Based on a Rolling Stone article, and subsequent book, by Guy Lawson, War Dogs tells the improbably true story of how a couple twenty-something meatheads from Miami gamed the no-bid contract system then-Vice President Dick Cheney put into place to award government contracts. As if you needed any proof that was a terrible f*cking plan from the beginning, here come these two assholes to prove just how easy it was. Miles Teller stars as David Packouz, a seemingly nice stoner stuck in a dead-end, degrading job, with a baby on the way and no way to support her. Enter his childhood friend Efraim Diveroli (Jonah Hill), an obvious sociopath and con man with a plan to get rich selling guns through the new no-bid system.

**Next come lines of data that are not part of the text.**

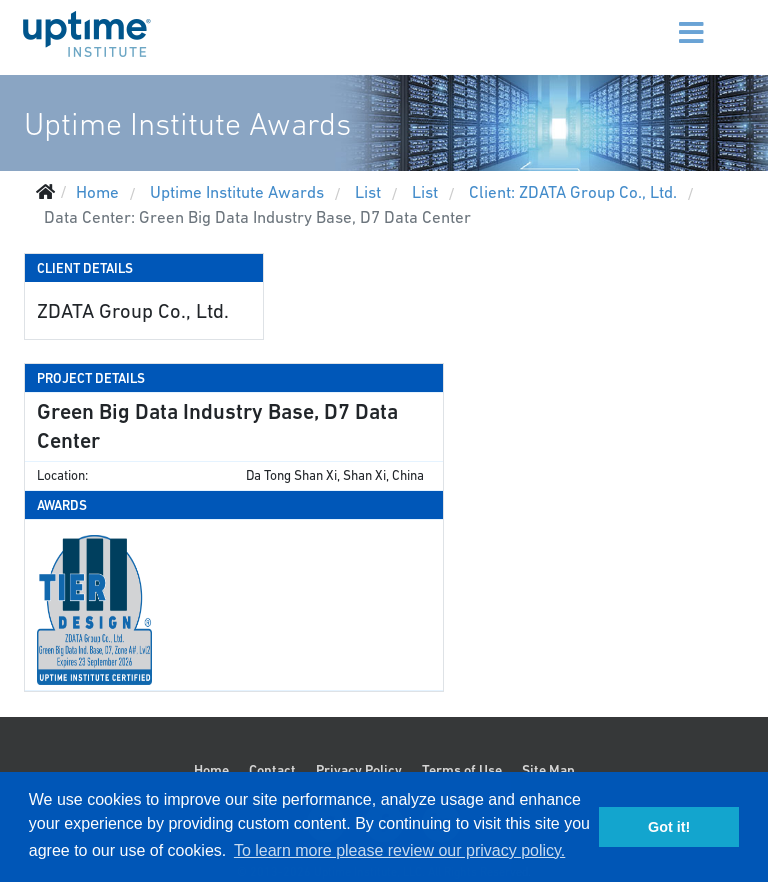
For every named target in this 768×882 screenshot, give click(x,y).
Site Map (548, 770)
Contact (272, 770)
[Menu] (666, 20)
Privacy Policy (359, 770)
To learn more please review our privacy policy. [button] (399, 850)
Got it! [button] (669, 827)
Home (211, 770)
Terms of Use (462, 770)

There are a lot of problems with War Dogs, but the performances aren’t among them. Teller is always watchable, and even though David is a bit of a wet noodle, and makes for the most gullible narrator in the history of ever, Teller’s charm keeps him interesting enough. But Hill is the real standout, going in literal guns blazing as Efraim. Hill does not shy away from Efraim’s excess or his patheticness, and he embraces Efraim’s slimy amorality and turns him into what should be one of the great cinematic scumbags, alongside Tony Montana and Jimmy Conway.

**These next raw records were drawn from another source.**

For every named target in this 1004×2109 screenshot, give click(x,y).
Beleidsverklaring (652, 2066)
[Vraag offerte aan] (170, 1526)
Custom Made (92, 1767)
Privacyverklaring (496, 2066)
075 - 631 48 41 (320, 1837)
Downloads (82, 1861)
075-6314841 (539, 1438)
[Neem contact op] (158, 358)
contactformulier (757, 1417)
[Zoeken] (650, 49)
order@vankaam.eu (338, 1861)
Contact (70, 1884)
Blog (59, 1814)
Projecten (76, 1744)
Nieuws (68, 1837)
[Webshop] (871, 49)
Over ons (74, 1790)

But all that potential is wasted by Phillips’ conflicting messages. He wants this to be condemnatory of the “kill or be killed” economic mentality that ruined our economy, but he also wants us to care whether or not David and Efraim are still friends. (It’s never clear, at any moment, why we should like Efraim at all, let alone hope he has friends.) He wants to excoriate Bush-era policies, but also revel in bros being bros in the Iraqi desert. And, like The Wolf of Wall Street, the economic commentary is compromised by the glut of wealth porn as the boys revel in their fast-made millions.

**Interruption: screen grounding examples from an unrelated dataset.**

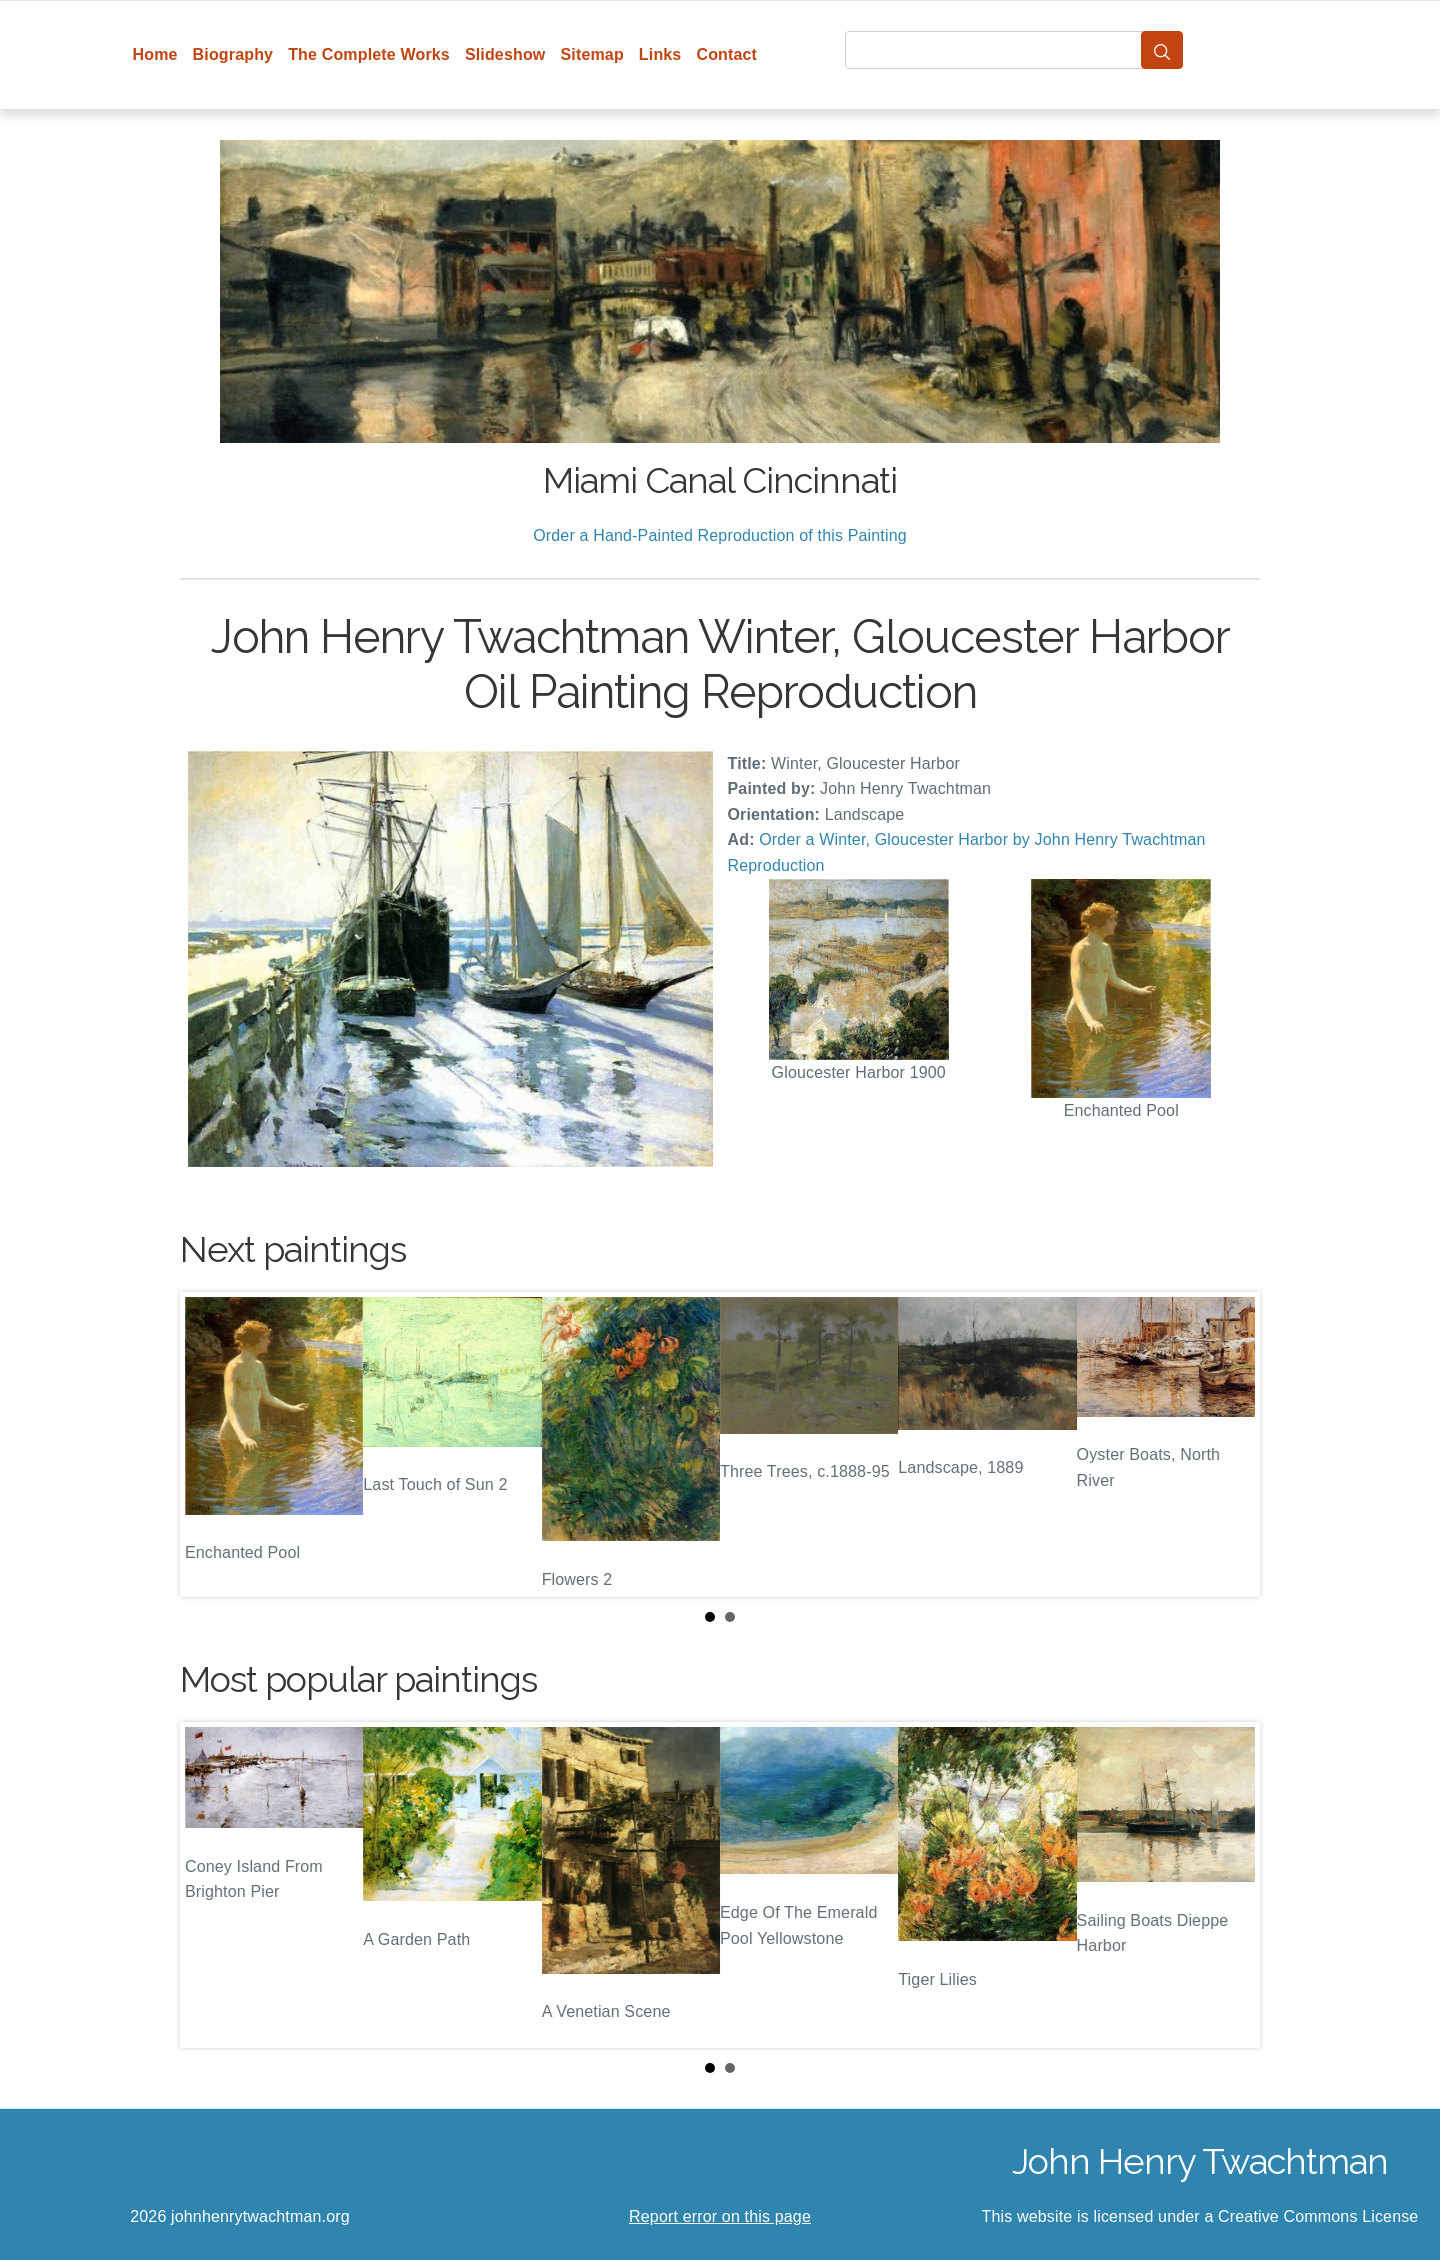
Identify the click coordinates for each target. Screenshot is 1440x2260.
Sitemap (591, 54)
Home (155, 54)
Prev (211, 1445)
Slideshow (505, 54)
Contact (726, 54)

If you want to condemn the actions of hucksters and frauds, then you need to juxtapose the images of their ill-gotten gains with those of the people they’re hurting along the way. Efraim and David are arms dealers, yet they are barely confronted with the reality of what is going on with the war they’re supplying. There’s a token confrontational moment with their reality, but Efraim is such a sociopath he doesn’t blink and David is too invested in still seeming like a good guy despite the war profiteering to pontificate on the cost of war. The one voice of decency in the whole movie is David’s wife, Iz (Ana de Armas, totally stranded by sh*t material), but though she chastises David, she still supports him. It’s a very milquetoast form of condemnation.
In the tradition of Scarface, Goodfellas, and The Wolf of Wall Street—so basically, all the classic American Scumbag movies—with a dash of The Big Short thrown in for a falsely moralizing ending, War Dogs is a sweaty, bro-y, barely even sheepish celebration of Bush-era amorality dressed in coke and cash that squanders a brilliant scumbag performance from Jonah Hill.